El Cordobés gustó en Gijón. Con su primero llevó a cabo una faena muy animosa en la que el torero tiró de muchos y personales recursos para conectar rápido con los tendidos, que tras una buena estocada le premiaron con un trofeo. Con el quinto no bajó el tono y, además de sus habituales desplantes y gestos de cara a la galería, también dejó algunos pases sueltos de notable temple y buen gusto. Paseó otro trofeo.

El Juli consiguió los mejores pasajes de la tarde. A su primero le planteó una labor muy técnica y poderosa ante un animal nada claro con el que hizo un esfuerzo hasta conseguir notables muletazos sobre todo al natural.

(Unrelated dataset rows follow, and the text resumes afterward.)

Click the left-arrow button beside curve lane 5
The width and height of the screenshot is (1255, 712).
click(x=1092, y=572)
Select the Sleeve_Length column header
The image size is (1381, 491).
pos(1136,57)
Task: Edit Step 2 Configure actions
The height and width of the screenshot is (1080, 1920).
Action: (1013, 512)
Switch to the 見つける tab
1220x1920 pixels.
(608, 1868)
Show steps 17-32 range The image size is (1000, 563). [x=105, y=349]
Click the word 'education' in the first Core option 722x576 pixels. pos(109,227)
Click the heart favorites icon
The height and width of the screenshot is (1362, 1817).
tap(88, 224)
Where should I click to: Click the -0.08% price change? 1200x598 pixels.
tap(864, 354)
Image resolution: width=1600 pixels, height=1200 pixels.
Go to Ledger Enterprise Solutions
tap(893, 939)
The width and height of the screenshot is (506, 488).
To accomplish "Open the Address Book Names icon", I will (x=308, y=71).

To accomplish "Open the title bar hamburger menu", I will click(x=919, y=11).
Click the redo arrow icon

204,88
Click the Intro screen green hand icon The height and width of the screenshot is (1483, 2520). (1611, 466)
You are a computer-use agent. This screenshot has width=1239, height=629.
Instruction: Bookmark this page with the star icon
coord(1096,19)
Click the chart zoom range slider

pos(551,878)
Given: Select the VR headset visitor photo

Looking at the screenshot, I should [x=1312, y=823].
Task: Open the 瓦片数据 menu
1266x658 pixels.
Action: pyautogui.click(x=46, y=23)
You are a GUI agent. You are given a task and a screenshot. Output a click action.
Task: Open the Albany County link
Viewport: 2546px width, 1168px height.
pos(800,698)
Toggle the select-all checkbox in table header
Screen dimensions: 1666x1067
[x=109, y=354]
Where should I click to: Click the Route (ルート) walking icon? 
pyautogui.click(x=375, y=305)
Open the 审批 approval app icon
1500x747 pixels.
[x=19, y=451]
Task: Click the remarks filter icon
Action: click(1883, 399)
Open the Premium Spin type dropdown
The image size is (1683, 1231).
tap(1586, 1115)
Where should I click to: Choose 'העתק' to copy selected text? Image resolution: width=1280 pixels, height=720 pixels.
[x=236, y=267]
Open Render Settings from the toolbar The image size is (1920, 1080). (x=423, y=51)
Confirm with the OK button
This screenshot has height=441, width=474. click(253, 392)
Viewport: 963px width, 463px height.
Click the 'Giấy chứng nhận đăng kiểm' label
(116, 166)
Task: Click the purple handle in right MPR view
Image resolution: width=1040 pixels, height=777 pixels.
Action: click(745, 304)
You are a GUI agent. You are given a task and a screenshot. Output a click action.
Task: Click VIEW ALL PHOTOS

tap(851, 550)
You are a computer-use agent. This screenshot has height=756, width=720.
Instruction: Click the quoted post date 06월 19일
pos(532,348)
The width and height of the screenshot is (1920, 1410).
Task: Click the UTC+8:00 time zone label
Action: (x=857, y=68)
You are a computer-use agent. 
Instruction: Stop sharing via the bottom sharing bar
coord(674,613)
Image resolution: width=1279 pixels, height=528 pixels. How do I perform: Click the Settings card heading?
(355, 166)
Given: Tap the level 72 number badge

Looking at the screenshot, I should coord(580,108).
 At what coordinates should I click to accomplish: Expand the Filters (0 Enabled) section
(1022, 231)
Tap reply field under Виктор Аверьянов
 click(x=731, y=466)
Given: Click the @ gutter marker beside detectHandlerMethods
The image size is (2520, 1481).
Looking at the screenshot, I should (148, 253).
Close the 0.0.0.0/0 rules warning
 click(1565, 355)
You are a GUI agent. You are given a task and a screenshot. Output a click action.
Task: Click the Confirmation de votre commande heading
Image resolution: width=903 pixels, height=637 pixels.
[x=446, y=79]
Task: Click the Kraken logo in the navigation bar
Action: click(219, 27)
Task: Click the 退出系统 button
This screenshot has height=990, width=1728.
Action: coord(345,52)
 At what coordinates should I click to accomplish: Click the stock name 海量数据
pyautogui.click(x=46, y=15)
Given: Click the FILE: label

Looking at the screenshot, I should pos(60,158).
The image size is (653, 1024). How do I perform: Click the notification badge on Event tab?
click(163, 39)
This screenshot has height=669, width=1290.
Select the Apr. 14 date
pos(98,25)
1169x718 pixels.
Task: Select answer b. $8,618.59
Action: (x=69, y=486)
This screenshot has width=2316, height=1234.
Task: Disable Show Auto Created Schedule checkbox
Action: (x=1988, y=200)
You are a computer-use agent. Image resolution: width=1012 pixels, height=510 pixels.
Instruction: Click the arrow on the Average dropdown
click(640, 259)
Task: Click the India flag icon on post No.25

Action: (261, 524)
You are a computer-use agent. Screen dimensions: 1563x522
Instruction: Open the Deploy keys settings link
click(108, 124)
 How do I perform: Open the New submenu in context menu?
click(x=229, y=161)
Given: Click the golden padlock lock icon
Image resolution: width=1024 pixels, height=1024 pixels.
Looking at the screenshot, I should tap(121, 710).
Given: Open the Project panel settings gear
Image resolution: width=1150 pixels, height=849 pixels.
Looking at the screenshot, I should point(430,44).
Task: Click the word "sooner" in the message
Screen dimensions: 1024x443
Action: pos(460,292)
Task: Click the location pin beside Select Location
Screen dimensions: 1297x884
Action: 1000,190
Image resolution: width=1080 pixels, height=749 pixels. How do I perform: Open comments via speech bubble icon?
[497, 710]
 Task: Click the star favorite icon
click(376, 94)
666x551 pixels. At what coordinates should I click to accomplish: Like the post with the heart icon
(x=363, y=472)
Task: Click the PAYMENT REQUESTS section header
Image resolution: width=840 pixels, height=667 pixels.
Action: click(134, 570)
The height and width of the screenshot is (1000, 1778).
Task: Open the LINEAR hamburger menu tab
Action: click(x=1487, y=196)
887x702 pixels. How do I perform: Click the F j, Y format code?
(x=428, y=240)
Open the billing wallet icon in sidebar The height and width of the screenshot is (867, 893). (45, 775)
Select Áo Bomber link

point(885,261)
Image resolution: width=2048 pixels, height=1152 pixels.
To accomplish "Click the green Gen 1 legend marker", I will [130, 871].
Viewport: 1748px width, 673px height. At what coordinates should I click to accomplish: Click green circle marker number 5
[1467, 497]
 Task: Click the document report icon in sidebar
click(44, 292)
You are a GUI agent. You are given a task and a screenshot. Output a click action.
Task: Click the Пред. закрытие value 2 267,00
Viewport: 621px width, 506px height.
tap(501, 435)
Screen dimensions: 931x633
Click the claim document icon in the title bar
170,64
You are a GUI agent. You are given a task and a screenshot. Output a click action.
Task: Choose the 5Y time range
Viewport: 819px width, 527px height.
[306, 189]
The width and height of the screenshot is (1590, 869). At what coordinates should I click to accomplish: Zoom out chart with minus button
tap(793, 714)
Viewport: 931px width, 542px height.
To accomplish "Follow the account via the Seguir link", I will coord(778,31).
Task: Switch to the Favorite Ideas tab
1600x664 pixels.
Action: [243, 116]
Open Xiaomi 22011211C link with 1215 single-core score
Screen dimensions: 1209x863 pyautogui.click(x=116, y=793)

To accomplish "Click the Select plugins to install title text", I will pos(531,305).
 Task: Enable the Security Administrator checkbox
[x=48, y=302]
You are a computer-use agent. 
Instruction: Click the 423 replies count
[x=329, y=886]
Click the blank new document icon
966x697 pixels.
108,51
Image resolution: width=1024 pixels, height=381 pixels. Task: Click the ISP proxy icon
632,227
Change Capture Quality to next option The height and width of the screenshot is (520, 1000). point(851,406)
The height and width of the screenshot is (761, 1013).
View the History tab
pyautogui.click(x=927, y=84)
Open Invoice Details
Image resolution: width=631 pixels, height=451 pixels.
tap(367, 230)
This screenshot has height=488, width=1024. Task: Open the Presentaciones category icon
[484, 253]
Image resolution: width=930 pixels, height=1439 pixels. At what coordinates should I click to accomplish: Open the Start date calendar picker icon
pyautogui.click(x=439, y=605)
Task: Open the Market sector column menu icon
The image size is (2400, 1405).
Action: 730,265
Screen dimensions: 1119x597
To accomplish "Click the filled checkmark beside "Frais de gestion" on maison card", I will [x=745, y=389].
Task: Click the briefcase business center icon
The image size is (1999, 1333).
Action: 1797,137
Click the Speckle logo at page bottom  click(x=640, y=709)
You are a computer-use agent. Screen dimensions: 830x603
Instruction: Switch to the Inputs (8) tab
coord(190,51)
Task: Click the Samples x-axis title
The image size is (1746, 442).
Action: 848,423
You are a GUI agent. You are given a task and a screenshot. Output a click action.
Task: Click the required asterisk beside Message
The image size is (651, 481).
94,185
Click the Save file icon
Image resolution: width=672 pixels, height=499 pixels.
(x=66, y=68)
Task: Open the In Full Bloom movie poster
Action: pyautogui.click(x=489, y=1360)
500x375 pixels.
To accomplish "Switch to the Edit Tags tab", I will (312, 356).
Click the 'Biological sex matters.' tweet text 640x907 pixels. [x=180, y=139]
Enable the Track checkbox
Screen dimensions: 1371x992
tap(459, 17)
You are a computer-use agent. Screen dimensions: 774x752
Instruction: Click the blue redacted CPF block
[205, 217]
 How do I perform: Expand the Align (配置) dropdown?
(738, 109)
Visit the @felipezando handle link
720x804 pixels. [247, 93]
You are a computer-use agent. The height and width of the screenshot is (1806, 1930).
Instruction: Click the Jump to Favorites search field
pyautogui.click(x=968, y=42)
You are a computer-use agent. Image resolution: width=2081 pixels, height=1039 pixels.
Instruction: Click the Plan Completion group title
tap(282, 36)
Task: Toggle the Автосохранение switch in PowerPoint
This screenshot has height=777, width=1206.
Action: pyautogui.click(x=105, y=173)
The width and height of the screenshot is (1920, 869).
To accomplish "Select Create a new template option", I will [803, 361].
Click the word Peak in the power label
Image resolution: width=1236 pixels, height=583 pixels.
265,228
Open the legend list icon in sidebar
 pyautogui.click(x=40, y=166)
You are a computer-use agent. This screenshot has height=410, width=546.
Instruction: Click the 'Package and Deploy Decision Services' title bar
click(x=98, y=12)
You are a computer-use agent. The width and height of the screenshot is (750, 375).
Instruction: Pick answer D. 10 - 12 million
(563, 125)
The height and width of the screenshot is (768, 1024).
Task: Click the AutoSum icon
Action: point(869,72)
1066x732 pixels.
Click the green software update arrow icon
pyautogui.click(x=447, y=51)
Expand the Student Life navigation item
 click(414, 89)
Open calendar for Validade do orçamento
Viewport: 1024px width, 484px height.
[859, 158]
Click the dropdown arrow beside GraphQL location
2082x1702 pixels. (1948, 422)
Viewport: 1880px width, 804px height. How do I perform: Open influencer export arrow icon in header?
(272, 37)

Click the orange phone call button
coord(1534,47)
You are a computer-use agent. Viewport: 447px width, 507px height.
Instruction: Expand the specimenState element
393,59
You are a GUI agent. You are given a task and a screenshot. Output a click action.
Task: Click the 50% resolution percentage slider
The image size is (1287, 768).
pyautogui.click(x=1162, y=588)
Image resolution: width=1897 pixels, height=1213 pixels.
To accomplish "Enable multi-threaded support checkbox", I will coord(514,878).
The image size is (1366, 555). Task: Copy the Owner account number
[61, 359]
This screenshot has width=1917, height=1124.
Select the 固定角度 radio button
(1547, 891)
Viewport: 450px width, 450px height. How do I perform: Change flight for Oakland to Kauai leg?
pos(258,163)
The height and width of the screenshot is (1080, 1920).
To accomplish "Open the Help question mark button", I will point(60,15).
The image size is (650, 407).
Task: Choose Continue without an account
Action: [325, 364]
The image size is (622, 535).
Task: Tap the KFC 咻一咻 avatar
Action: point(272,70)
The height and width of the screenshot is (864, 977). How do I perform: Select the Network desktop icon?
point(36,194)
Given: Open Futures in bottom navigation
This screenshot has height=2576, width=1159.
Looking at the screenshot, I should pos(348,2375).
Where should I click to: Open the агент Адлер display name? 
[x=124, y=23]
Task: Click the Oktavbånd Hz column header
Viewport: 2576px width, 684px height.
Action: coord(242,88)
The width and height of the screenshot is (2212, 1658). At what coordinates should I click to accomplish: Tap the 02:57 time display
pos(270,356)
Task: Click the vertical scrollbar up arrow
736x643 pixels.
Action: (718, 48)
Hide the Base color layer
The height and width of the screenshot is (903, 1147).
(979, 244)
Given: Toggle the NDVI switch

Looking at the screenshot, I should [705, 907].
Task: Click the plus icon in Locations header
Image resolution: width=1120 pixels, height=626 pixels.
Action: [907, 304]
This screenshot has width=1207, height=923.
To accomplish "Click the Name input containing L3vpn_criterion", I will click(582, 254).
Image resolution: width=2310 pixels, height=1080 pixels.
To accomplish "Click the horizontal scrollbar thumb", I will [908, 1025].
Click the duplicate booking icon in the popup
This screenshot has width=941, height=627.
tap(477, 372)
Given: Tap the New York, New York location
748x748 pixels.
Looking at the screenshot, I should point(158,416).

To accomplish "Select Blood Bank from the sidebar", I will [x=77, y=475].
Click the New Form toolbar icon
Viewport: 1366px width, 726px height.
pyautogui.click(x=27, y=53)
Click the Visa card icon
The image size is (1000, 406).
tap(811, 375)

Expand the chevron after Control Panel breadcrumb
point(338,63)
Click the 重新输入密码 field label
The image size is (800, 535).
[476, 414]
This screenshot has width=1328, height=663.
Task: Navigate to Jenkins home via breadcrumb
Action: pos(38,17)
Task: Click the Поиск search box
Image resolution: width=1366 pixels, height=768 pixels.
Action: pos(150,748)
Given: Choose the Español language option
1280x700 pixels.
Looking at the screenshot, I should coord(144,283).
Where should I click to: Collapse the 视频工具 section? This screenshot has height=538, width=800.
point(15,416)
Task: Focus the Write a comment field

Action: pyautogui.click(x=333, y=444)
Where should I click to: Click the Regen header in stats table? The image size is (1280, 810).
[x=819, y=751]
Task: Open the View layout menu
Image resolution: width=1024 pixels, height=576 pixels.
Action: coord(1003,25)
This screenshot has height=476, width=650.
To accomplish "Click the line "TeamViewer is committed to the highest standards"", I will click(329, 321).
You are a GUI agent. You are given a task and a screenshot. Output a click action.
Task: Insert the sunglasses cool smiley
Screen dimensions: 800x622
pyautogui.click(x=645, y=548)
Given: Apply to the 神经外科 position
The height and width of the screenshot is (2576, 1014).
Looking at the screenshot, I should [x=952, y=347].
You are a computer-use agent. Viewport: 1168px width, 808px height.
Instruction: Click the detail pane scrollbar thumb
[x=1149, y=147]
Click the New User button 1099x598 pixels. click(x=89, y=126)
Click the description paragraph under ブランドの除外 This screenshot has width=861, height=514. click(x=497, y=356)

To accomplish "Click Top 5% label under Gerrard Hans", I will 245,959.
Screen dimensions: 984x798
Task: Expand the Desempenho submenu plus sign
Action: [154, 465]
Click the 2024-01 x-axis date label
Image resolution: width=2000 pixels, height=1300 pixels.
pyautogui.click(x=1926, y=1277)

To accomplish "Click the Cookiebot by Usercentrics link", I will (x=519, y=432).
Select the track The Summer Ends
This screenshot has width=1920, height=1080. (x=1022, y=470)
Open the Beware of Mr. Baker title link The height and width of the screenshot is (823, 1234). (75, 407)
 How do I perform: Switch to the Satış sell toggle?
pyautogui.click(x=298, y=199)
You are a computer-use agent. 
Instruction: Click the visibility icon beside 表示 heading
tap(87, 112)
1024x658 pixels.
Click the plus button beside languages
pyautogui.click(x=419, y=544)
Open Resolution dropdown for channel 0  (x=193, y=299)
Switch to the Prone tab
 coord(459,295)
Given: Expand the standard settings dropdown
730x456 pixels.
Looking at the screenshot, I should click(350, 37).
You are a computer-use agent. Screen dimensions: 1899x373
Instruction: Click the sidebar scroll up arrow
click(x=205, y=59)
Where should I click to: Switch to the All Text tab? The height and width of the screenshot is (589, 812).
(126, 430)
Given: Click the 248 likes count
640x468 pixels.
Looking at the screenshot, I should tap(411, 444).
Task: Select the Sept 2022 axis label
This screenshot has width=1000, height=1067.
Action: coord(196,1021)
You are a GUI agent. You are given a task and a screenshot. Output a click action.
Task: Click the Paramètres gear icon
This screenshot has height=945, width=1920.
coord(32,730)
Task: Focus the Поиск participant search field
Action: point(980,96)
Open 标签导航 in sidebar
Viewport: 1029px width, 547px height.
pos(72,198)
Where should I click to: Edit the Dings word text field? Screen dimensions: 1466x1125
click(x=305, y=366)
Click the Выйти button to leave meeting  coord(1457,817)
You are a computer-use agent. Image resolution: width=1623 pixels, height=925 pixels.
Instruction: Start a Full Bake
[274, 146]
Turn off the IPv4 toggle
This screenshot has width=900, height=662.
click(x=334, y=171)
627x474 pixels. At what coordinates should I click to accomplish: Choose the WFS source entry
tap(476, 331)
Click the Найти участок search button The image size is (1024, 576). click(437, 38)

Pudo haber tocado pelo de no haber marrado con los aceros.

Lo gordo vino en el que cerró plaza, al que toreó con bonitas verónicas en el saludo y posterior quite por chicuelinas. El toro, bravo y a más, permitió a El Juli cuajar una faena emocionante y estética a partes iguales de principio a fin, con muletazos largos, hondos y despaciosos por los dos pitones. La ligazón y el sometimiento, armas fundamentales. Un epílogo por circulares y cambios de mano puso a los tendidos en pie. Y pese a un pinchazo previo a la estocada, fue premiado con las dos orejas de un toro al que le concedieron la vuelta al ruedo.

Jesulín pasó sin pena ni gloria. Con su primero, un toro tan noble como flojo, apenas llegó a interesar. Con el cuarto no mejoró, aunque esta vez el toro no fue tan claro, pues se quedaba corto, frenándose a mitad del muletazo.